- Lista de tarefas -
1/ No texto sobre a crise de identidade do movimento sindical, em que âmbito as ideias socialistas eram transmitidas nos momentos de descenso e de repressão?
2/ Devolva, sem alterações, a parte do texto sobre a crise de identidade do movimento sindical que vai de "Nós estamos vivendo" a "o movimento feminista.", incluindo os dois extremos.
3/ Dê seguimento ao texto sobre a crise de identidade do movimento sindical, começando logo depois da última frase apresentada.

- Trecho selecionado -
Crise de identidade e renovação do movimento sindical

Nós estamos vivendo uma crise de identidade do sujeito pós-moderno. O sujeito sociológico da sociedade industrial, que era estruturada em classes bem definidas, já não existe mais, assim como não existe o sujeito iluminista do Século das Luzes, do “penso, logo existo”. Isso tem muito a ver com a crise dos Estados nacionais, com os novos conflitos étnicos, além de mudanças de caráter social, como a “revolução de gêneros” surgida após o movimento feminista.

Além disso, apesar dos problemas de hegemonia dos EUA na economia mundial e da crise da economia globalizada, da força do “americanismo” no padrão de comportamento do mundo Ocidental e das economias mais modernas – mesmo no Oriente, como no Japão, Coréia e até na China --, essa crise se expressa no mundo inteiro, sob as mais diversas formas. 

A globalização e as mudanças  da sociedade pós-industrial provocaram uma crise de identidade na juventude em que, vamos dizer assim, o padrão de reprodução de comportamento está sendo substituído e diversificado, por uma série de razões. Por exemplo, Eric Hosbbawm, em uma entrevista publicada no livro chamado “Tempos Interessantes”, se não estou enganado, falava da importância da família na reprodução do movimento socialista e do movimento operário, porque nos momentos de descenso e de repressão, as ideias socialistas eram transmitidas no âmbito familiar e passavam de uma geração para outra.

- Dados de origem -
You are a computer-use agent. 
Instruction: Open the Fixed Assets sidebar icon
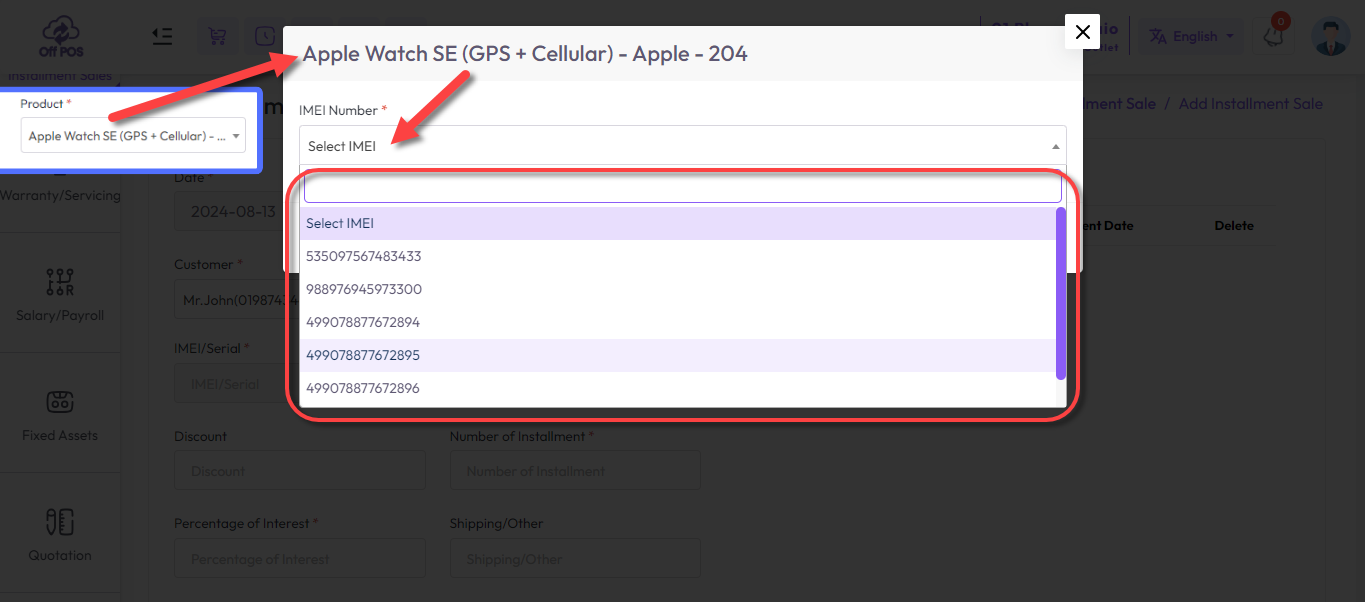pyautogui.click(x=60, y=402)
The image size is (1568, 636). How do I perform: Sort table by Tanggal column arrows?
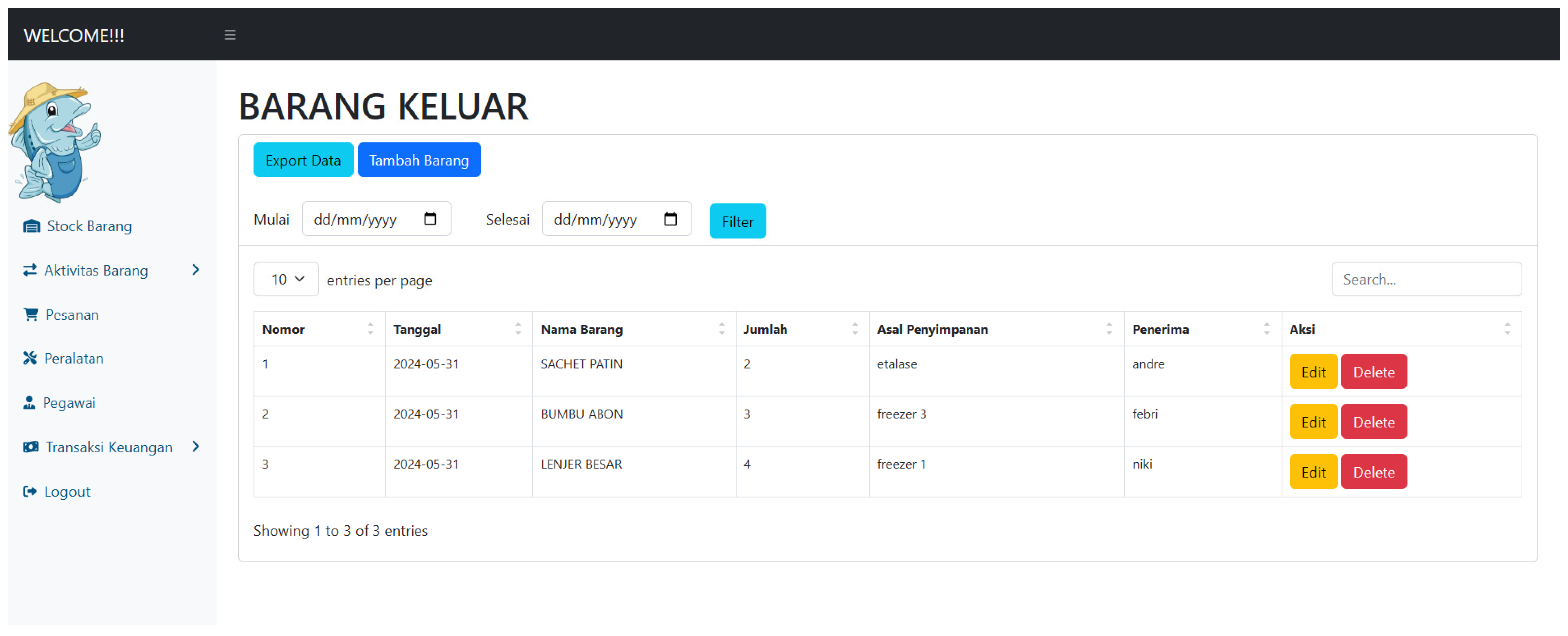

- Respostas -
1/ No âmbito familiar, passando de uma geração para outra.

2/
Nós estamos vivendo uma crise de identidade do sujeito pós-moderno. O sujeito sociológico da sociedade industrial, que era estruturada em classes bem definidas, já não existe mais, assim como não existe o sujeito iluminista do Século das Luzes, do “penso, logo existo”. Isso tem muito a ver com a crise dos Estados nacionais, com os novos conflitos étnicos, além de mudanças de caráter social, como a “revolução de gêneros” surgida após o movimento feminista.

3/
Aqui deve ter gente que viveu isso, filho de pai e de mãe socialista ou comunista. Com a desestruturação da família unicelular patriarcal, que era o padrão predominante da família e que hoje não é mais, isso perdeu a importância. Esse exemplo é só para termos uma ideia de como esta crise de identidade se manifesta de várias formas.

Outra coisa: o movimento feminista mudou a relação homem-mulher, os movimentos de gênero também estão tendo uma influência enorme. Agora mesmo tem uma discussão aí com relação à política nacional de educação porque a bancada evangélica efetuou uma emenda que suprimiu do plano nacional de educação um item que garantia a igualdade de orientação sexual na escola. 

Então, as pessoas buscam sua identidade não é mais na relação patrão-empregado ou nas relações de propriedade; elas buscam suas identidades de outras formas, de outras maneiras: dentro de casa, na relação marido e mulher, na escola, no local de trabalho, enfim os interesses são os mais variados. Aquela ideia do sujeito sociológico que havia antes está morrendo.

É ai que surgem os fenômenos inteiramente novos. Por exemplo: o que é o “rolezinho”, senão um movimento que busca uma afirmação de identidade construída na periferia e no confinamento. Os jovens pobres querem ter acesso à cultura e ao lazer e ficam confinados à periferia.Quando saem, são discriminados e barrados no baile.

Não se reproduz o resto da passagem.